If a guy must watch any classic romantic comedy, why not one that stars the biggest male ego ideal of all (cinema) time? That's right, John Wayne was in a screwball comedy with Jean Arthur, who received top billing. I've never been one to identify with Duke, but considering Arthur is my all-time biggest movie crush, I actually wish I were him when watching this. And even though Wayne gets a little mushy here, I bet the rest of my gender can still connect with him as usual.

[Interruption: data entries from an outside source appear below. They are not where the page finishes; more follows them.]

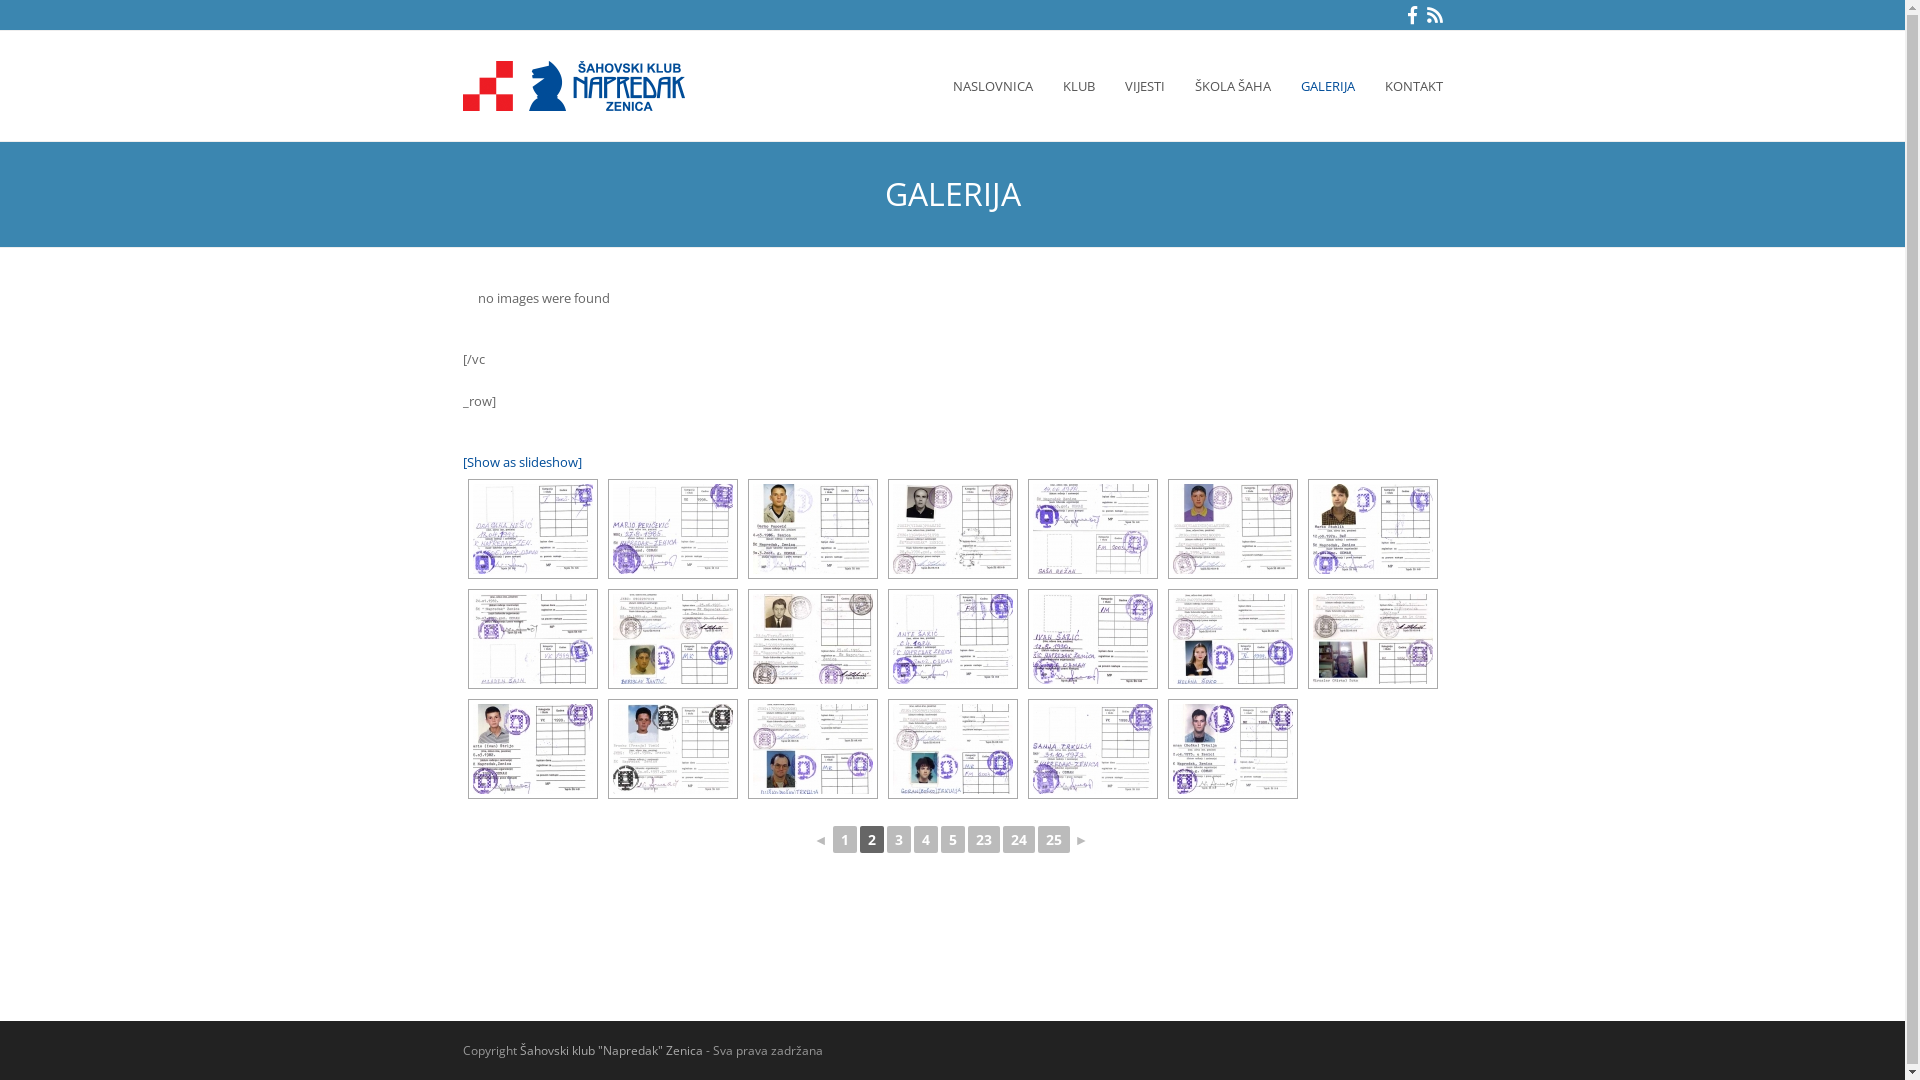 This screenshot has width=1920, height=1080. Describe the element at coordinates (672, 749) in the screenshot. I see `1-5-2013-83142` at that location.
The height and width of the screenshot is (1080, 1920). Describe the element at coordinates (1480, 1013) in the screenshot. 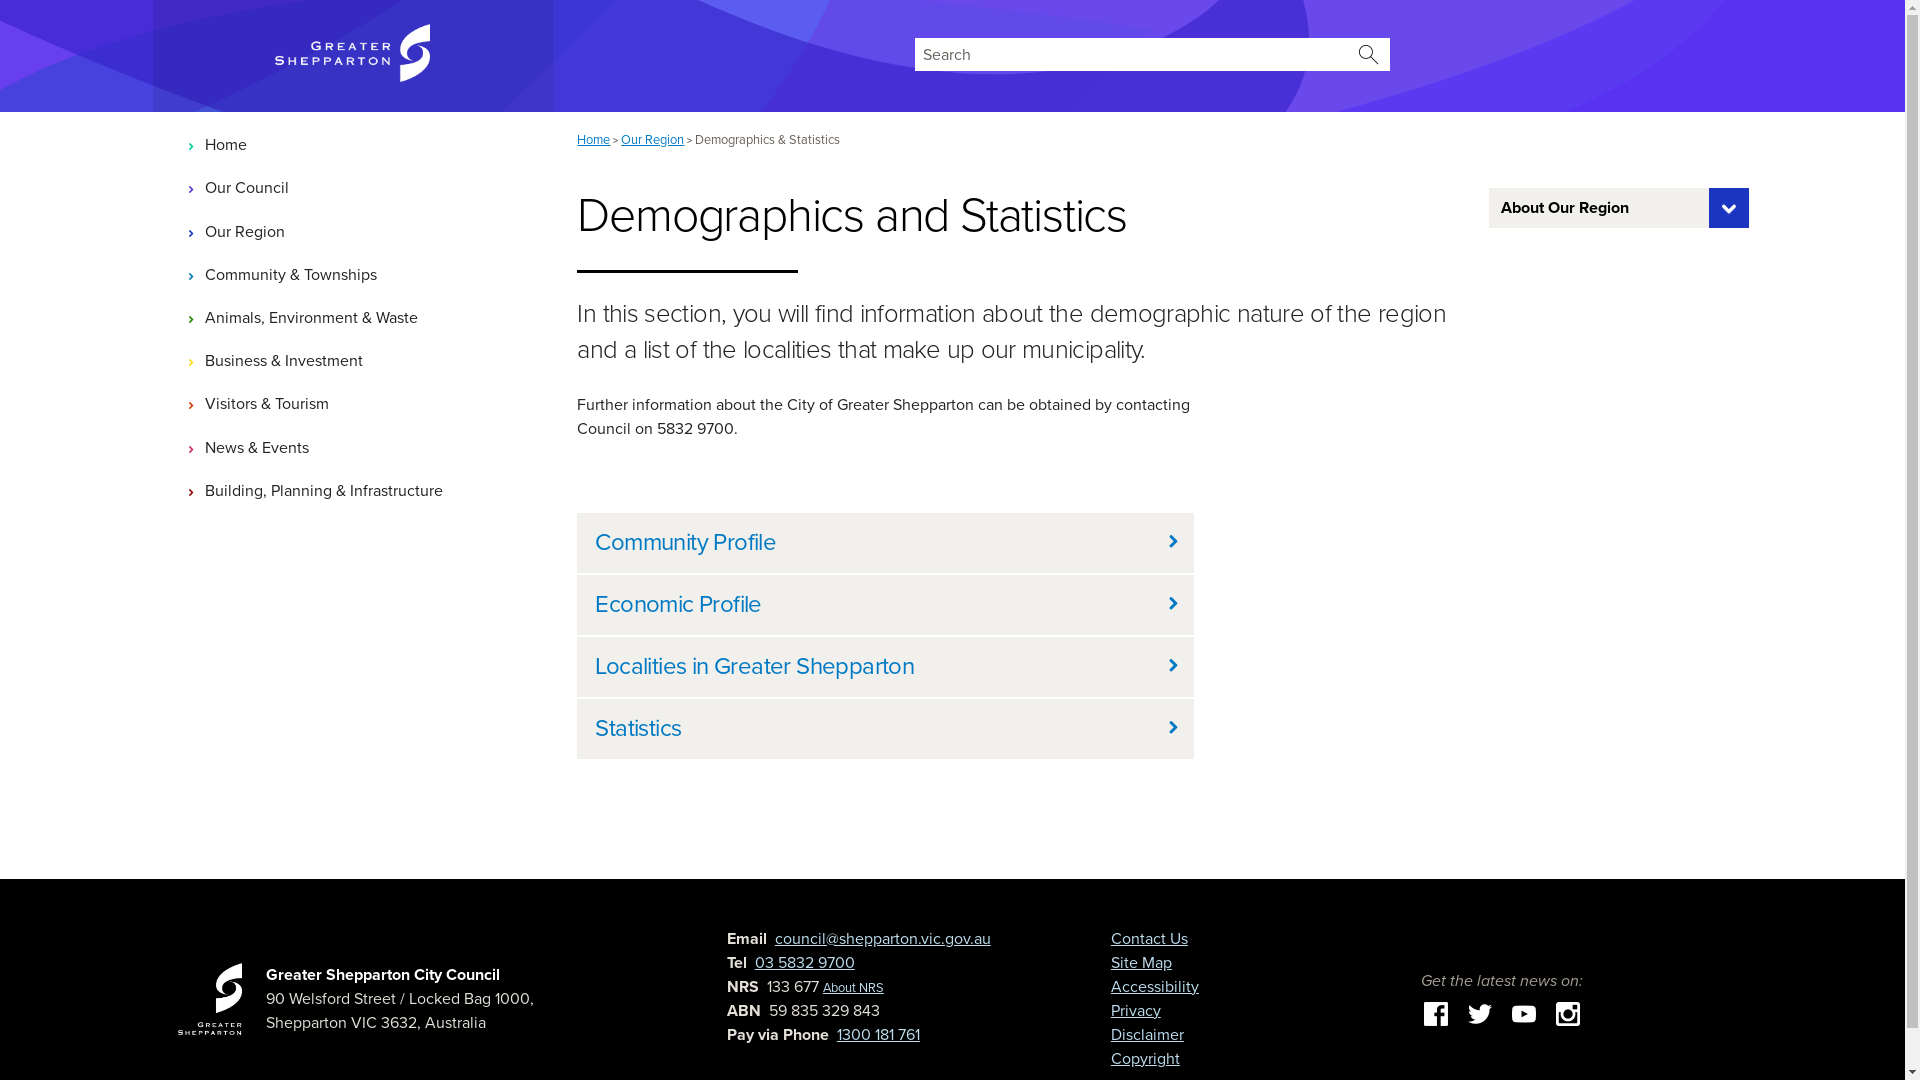

I see `Twitter` at that location.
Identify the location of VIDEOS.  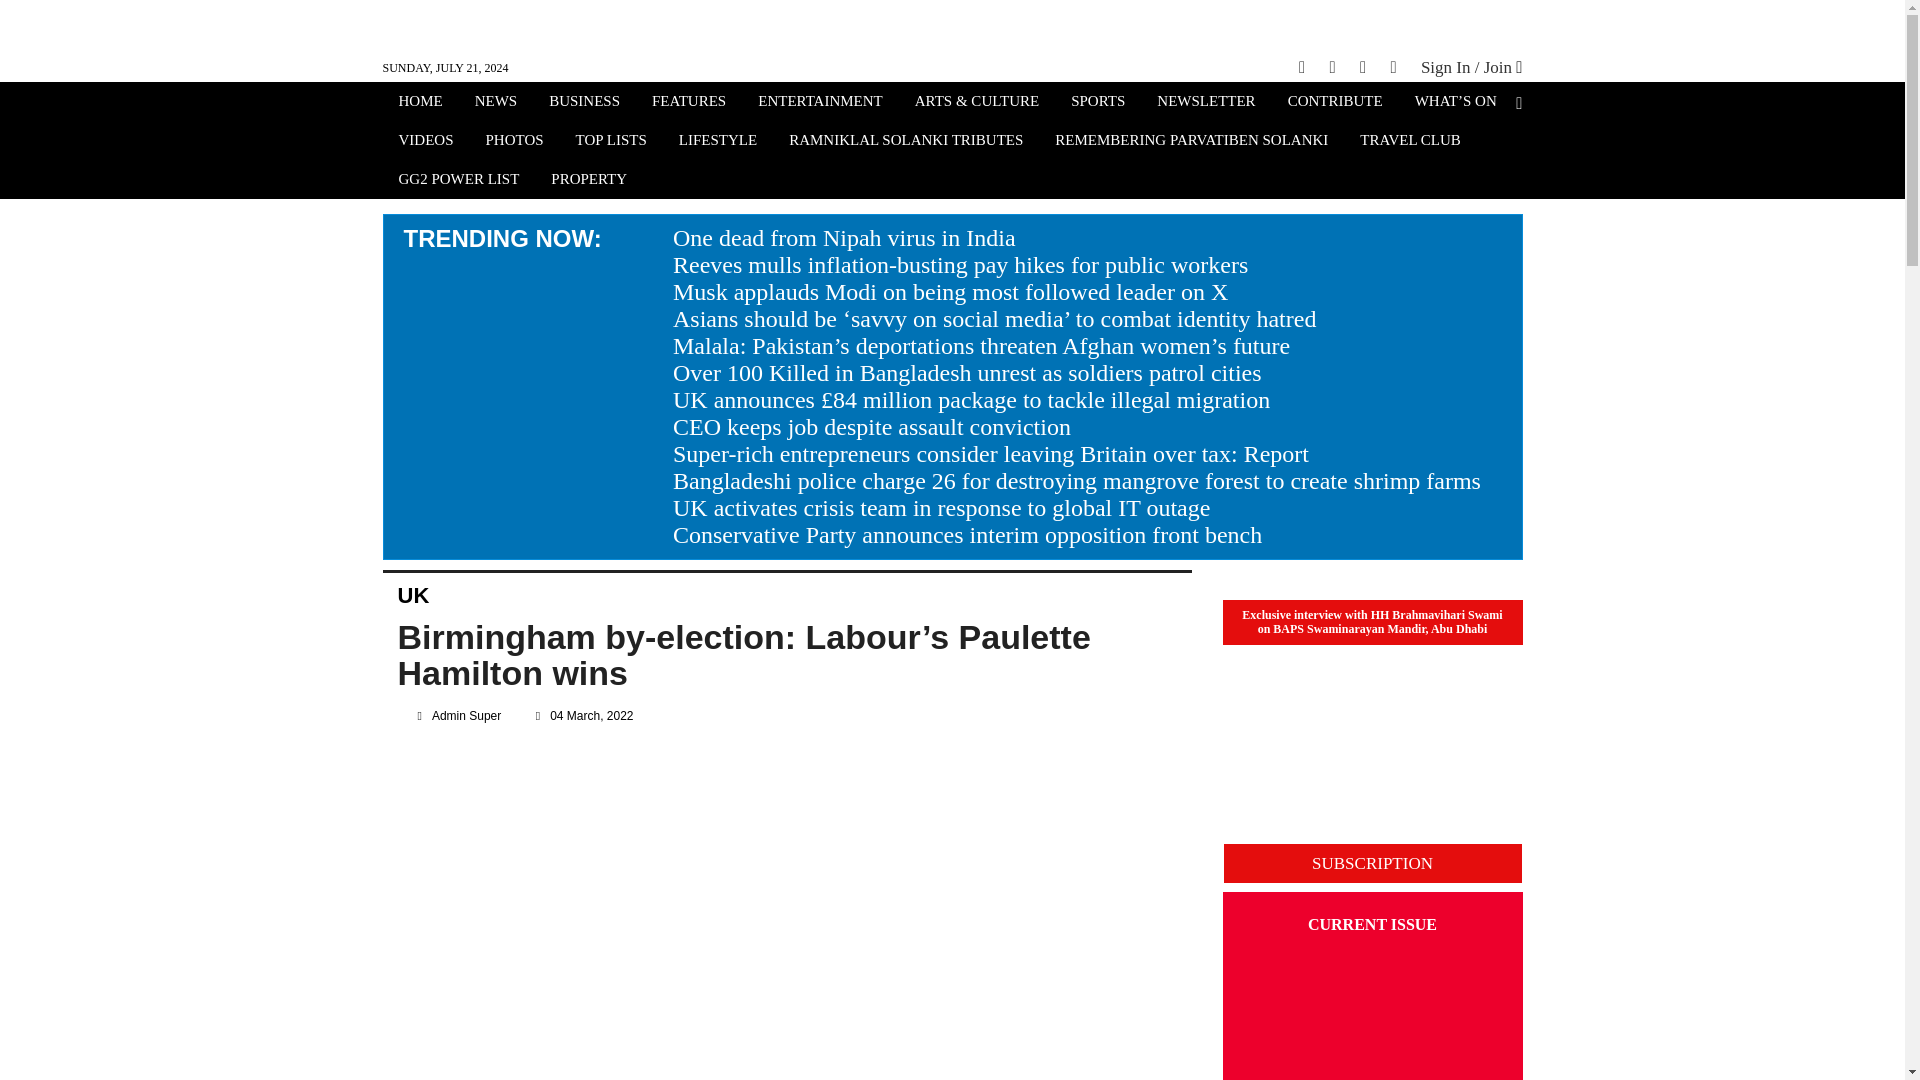
(424, 142).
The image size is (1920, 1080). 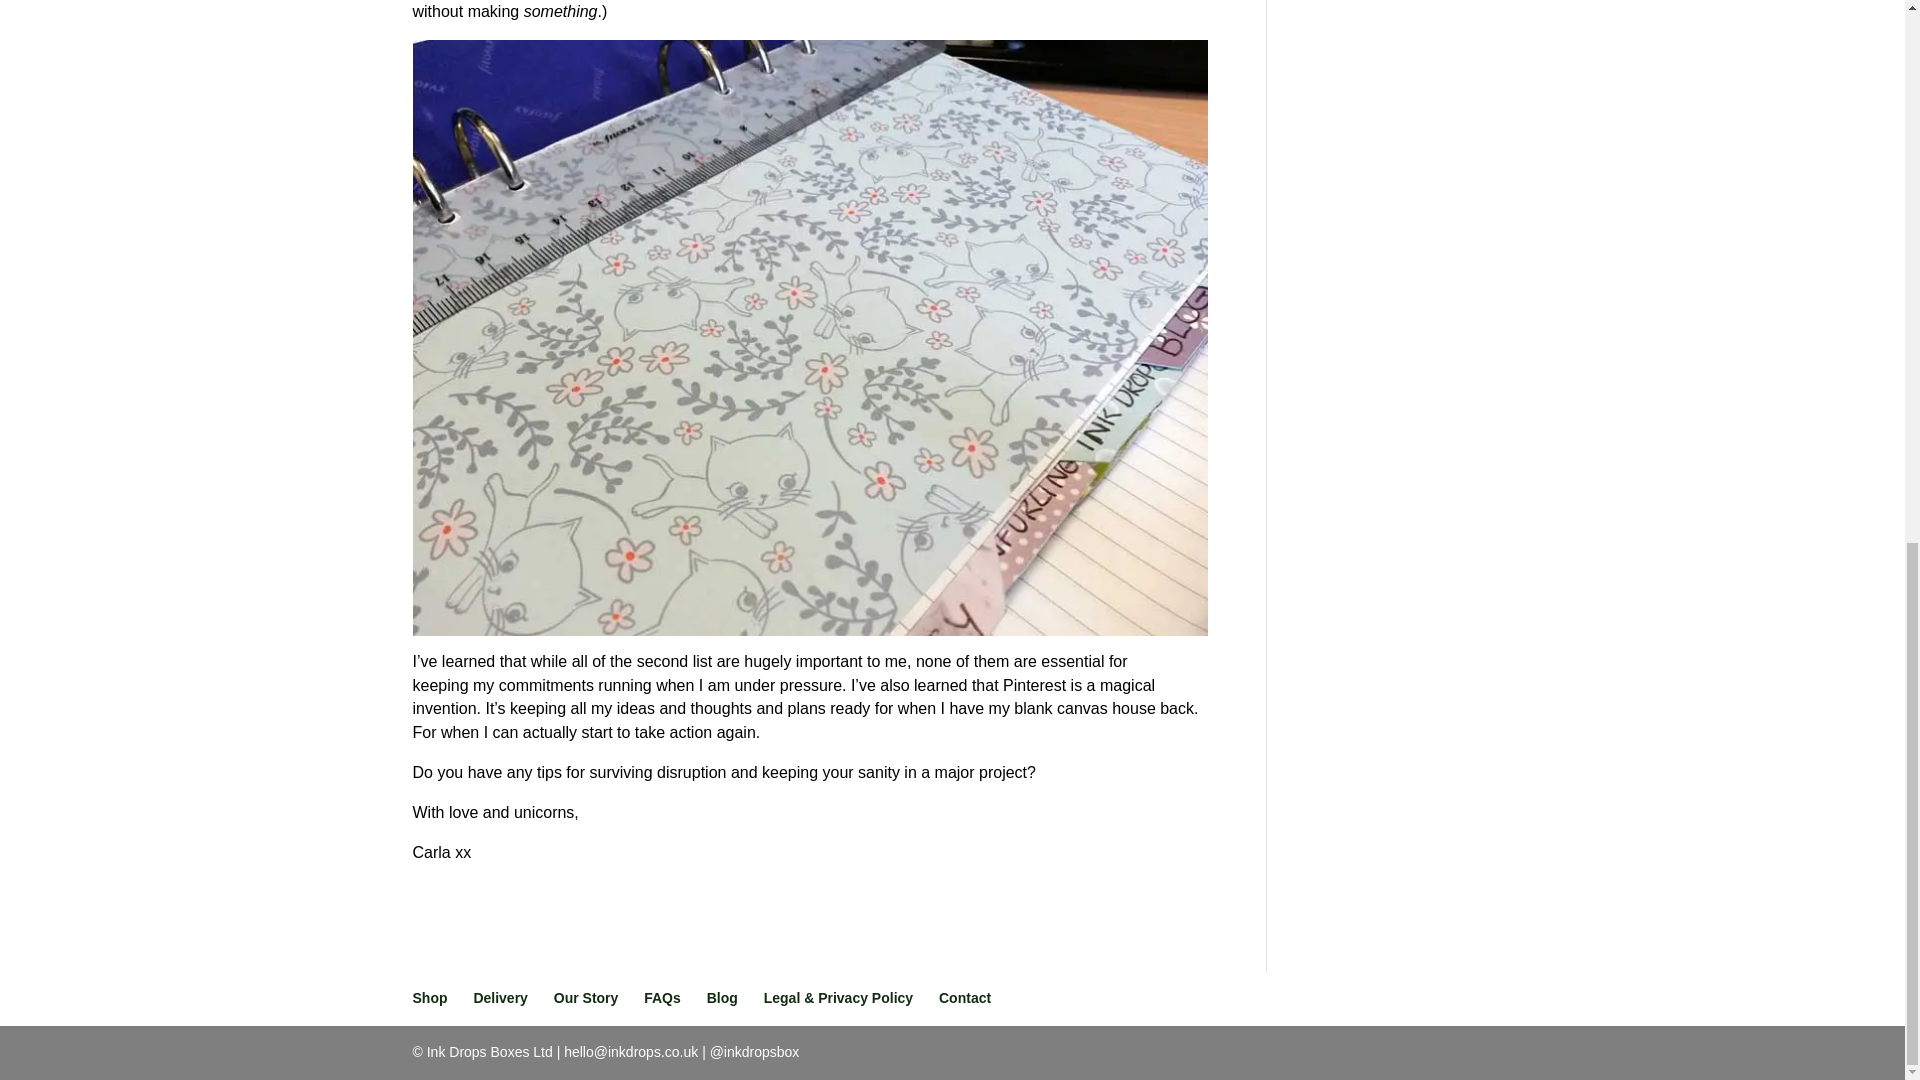 What do you see at coordinates (499, 998) in the screenshot?
I see `Delivery` at bounding box center [499, 998].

When Harry Met Sally ... (1989)

I could instead offer up Annie Hall, which is an obvious influence on WHMS, but then I don't ever think of Woody Allen movies as chick flicks. However, it's pretty much a fact that all Meg Ryan movies are (sorry guys, but Top Gun, The Doors and even Courage Under Fire will have to be retroactively labeled chick flicks to fit this rule, but it must be done). Some of the evils included in the film that could irk men: the famous fake orgasm scene, which may have turned on a few but which mostly worried us by instilling fears of inadequacy; so many scenes of Ryan and Billy Crystal simply talking on the phone. Yet one thing is certain: Crystal is a total guy's guy (especially after making 61*), and male audiences can easily identify with him. And his character is correct about how men can't be friends with women, because they always want to have sex with them. The movie doesn't prove otherwise, and so it's supported every guy's claim of such since.


Jerry Maguire (1996)

Now that Top Gun is a chick flick, I could use that movie for the obligatory Tom Cruise slot, but I'm going with the more obvious anyway. Never mind that Cruise is now too weird to be an ego ideal -- so weird that it's hard to even grandfather in his early films. Never mind that Renée Zellweger now looks too weird to be an acceptable love interest -- she's still cute then and it's easy to grandfather in her early films. Never mind that Jonathan Lipnicky is the most obnoxious kid in cinema history. Never mind that Cuba Gooding Jr. had it all after this movie, and he somehow threw it all away. Jerry Maguire may have had the ladies at hello, but it had the men at the depiction of one of the greatest male fantasy jobs ever.


Unfaithful (2002)

Twenty years earlier, Richard Gere starred in another chick flick that's considered OK for the guys, An Officer and a Gentleman. But man is it mushy. Here we have different kinds of threats to the male spectator: a cheating wife and an annoying French lover (somehow the ladies find him attractive) who is difficult for us to relate to. Yet instead of being mushy, it's super sexy, and of course there's plenty of Diane Lane nakedness to appease the guys who would otherwise be upset by the infidelity. Plus, through Gere, always the ego ideal, we get to have our cake and then kill the oven, too.


The Princess Bride (1987)

Currently one of my Facebook friends has the following status update: "is watching Princess Bride for the 50th time." Yes, she's female. But this is definitely a story for the guys, as evidenced in the extradiegetic structure of the film, which has the story being told by a grandfather (Peter Falk) to his grandson (Fred Savage) who keeps interrupting the "kissing parts." So there's a love story, so what? There's also fencing and sea monsters and Andre the Giant and some of cinema's most memorable lines, most of which you hear repeated by guys, not chicks. After all, what dialogue does Buttercup speak that you'd want to quote? As a chick flick, it's best characterized by what guy's guy Billy Crystal says in the film: "to bluff." Because it brings the chicks in for what is really a total guy movie, and it also brings the guys in long enough to be, as the grandson eventually is, OK with the "kissing parts."